>> start
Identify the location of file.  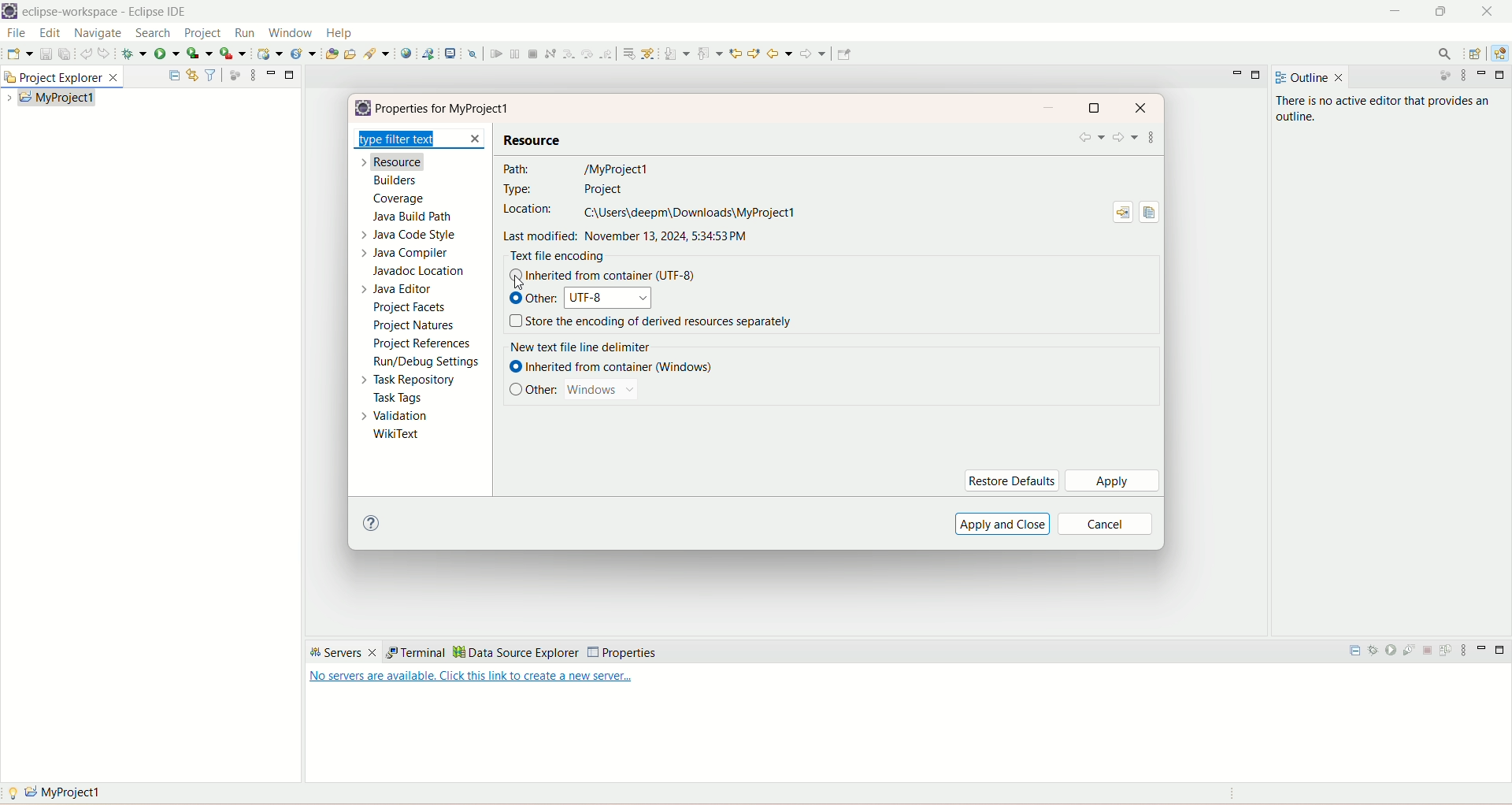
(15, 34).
>> end
>> start
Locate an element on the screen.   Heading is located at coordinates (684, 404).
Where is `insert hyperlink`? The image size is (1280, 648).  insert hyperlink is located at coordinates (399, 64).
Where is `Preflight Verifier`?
>> end
>> start
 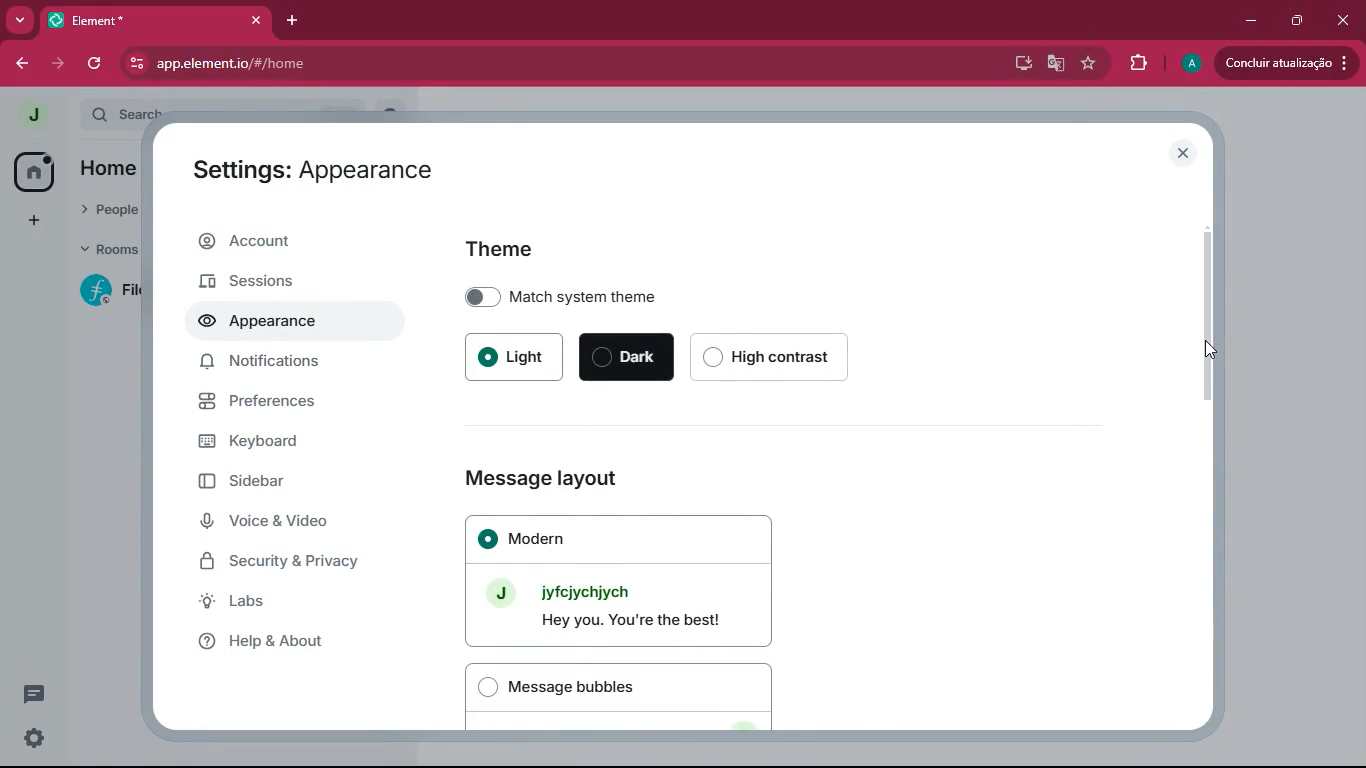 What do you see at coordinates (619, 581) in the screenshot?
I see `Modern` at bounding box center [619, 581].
>> end
**Directions for this task:** Repeat the lines starting at the one containing "What do you" and ending at the one containing "center [619, 581].". Leave out the pictures.

**Answer for the task:**
  What do you see at coordinates (619, 581) in the screenshot?
I see `Modern` at bounding box center [619, 581].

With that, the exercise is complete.